G. Replay / Moderation Parity Checks
For a selected subset (MIX-2, LBL-3, SAN-1, SAN-2):
- Submit via chat or marker label in a live/local test.
- Capture:
- chat log display
- marker label display
- replay communication timeline
- moderation/review queue snippet (if available in test harness)
- Verify:
- normalized text bytes are identical across surfaces
- visible result is consistent (modulo intentional styling differences)
- no hidden characters reappear in replay/review tooling
H. Layout Direction Preview Fixtures (D038 / D065)

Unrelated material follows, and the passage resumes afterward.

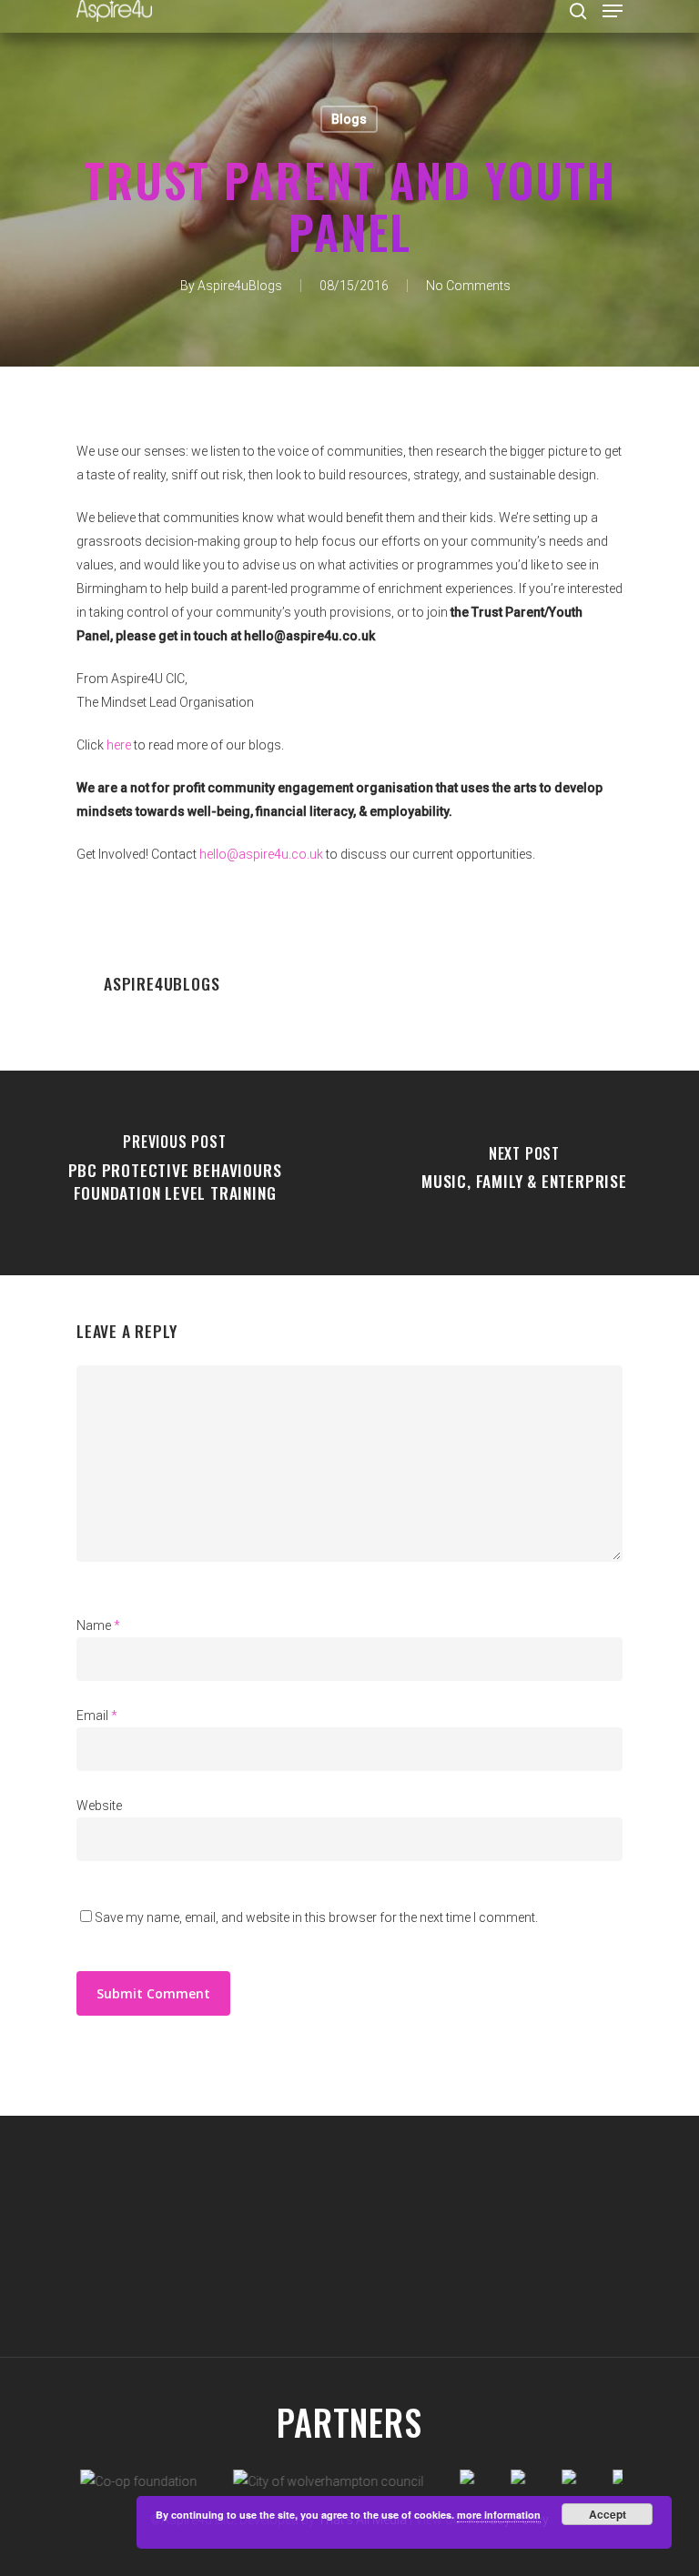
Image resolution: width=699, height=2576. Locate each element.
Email (96, 1715)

Use these strings to verify LTR vs RTL layout preview without changing system locale:
| ID | String | Surface | Primary Checks |
|---|---|---|---|
DIR-1 | התחל משימה | Button / action row | Alignment, padding, icon mirroring policy |
DIR-2 | هدف المرحلة | Objective card | Card title alignment in RTL layout profile |
DIR-3 | Press V / לחץ V | D065 tutorial hint | Mixed-script instructional prompt + icon spacing |
DIR-4 | CAS Target / هدف CAS | D070 typed support marker tooltip | Tooltip wrap + semantic icon retention |
I. Closed Caption (CC) Specific Fixtures
Use these to validate CC formatting details that differ from plain subtitles (speaker labels, SFX cues, bracketed annotations, stacked captions).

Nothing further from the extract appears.